POLITIZAR LA CULTURA
Desde la mitad del siglo pasado se ha debatido mucho sobre la relación entre cultura y desarrollo. En la actualidad se plantea a la primera como “cuarto pilar” del desarrollo sostenible. Esta escenario puede leerse de dos maneras: se está instrumentalizando la diversidad cultural para consolidar la acumulación capitalista, o la dimensión cultural de nuestras vidas está democratizando aquello que entendemos por desarrollo. Ambas lecturas nos indican que la cultura se convertido en el eje de un antagonismo a nivel global y que tiene como polos el capitalismo y la democracia. Los principales debates sobre políticas culturales giran entorno a esta relación.
De lo mencionado queda claro que la cultura ya es parte de la agenda política a nivel global. Sin embargo existe una desconfianza latente al vincular cultura y política. La primera aparece como la exaltación de lo que somos, es decir como un consenso, y la segunda como aquello que nos hace confrontarnos, es decir como un conflicto. La negación de la política en el Perú se consolidó en nuestra historia reciente sobre la base de la experiencia dictatorial fujimorista y el conflicto armado interno. Dicha negación es proporcional al consenso del marketing de la identidad peruana y se justifica en las constantes denuncias mediáticas a los representantes políticos y funcionarios públicas.
La contrapropuesta planteada por la derecha se caracteriza por la "tecnocracia al gobierno" y el "emprendedurismo ideológico" (esa mezcla de exaltación individualista y sentido de sobrevivencia ante el incumplimiento de derechos). En ambos casos se requiere entender que el sujeto político, el individuo racional, eficiente, competitivo y moralmente conservador, necesita para "salir adelante" del menor "ruido político".

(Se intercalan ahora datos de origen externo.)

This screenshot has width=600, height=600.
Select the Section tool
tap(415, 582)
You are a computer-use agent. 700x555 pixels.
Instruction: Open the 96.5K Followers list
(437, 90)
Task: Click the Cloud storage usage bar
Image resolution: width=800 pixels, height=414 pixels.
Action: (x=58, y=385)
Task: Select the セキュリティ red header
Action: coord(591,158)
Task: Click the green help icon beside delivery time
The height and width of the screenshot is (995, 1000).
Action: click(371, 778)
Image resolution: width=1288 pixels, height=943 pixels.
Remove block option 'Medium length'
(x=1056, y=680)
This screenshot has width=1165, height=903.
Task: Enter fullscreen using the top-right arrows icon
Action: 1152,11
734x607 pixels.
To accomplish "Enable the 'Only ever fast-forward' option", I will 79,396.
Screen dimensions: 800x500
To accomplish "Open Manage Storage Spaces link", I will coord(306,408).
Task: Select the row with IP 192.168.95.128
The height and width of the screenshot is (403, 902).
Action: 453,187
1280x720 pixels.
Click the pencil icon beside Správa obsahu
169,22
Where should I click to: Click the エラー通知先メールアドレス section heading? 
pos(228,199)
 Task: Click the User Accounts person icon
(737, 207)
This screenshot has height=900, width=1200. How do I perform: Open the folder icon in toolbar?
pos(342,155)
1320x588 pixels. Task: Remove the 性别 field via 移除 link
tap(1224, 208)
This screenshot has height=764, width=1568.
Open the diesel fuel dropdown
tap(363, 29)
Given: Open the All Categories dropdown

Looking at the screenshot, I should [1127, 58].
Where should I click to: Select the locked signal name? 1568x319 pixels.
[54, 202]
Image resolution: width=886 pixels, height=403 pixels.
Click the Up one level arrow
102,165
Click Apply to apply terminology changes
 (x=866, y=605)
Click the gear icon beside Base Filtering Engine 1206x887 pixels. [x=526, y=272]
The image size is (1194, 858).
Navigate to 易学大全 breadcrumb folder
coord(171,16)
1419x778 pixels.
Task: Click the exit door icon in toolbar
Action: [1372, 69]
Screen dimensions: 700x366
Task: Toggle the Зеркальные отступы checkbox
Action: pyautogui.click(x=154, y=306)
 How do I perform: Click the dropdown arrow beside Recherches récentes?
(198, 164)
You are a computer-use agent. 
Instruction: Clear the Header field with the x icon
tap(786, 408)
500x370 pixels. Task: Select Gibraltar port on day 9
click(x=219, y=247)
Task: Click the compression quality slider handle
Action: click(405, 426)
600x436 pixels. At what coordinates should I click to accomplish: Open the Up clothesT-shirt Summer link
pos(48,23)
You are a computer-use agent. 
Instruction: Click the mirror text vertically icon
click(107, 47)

En ese escenario la cultura es vista como un campo expresivo libre de antagonismos de intereses. Una reserva de valores, con cabida para la diversidad siempre y cuando sea funcional a la lógica de libre mercado y no se trate de “intereses políticos”, pues ello trae conflicto. Creo que esta visión debilita profundamente de nuestra democracia. La política habita en un clima de instituciones, prácticas y significados que nos permiten identificar quiénes somos y a dónde queremos ir, preguntas cuyas respuestas conllevan a posiciones distintas y/o contrarias que, tarde o temprano entran en distintos niveles de conflicto. La cultura es el campo valorativo donde se desenvuelven esos conflictos de intereses, esas pasiones individuales y colectivas propias de la convivencia. Como diría Chantal Mouffe, una cultura democrática requiere que ese campo valorativo, expresado en reglas del juego institucionales, encauce los conflictos por canales democráticos.
Asumir que la democracia se sustenta principalmente en la ausencia de conflictos es condenarnos a perpetuar la ley del más fuerte en un mundo global caracterizado por una descomunal desigualdad económica, y en un escenario nacional marcado por la reprivatización de lo público. Es por ello que precisamos reconectar la cultura con la política pues es vital configurar una democracia que parta de la viabilidad del conflicto, teniendo como premisa el reconocimiento de la diferencia, y no la mercantilización y domesticación inclusiva de la misma. Es por eso que todo proyecto político democrático requiere hacer transversal la cultura en las políticas públicas, en el diseño de las instituciones y en las formas de participación.
Para ello hay que ser conscientes que no podemos asegurar el derecho a gozar de nuestra diversidad cultural si no luchamos por combatir la creciente desigualdad que promueve el capitalismo. En ese sentido, precisamos politizar la cultura, es decir disputar las razones y pasiones colectivas hacia un horizonte de convivencia marcado por la igualdad de oportunidades y la diversidad cultural. Al mismo tiempo, precisamos forjar las identidades de los sujetos sociales que encarnen esos proyectos de cambio, pues ningún proyecto político es viable sin identidades colectivas vibrantes.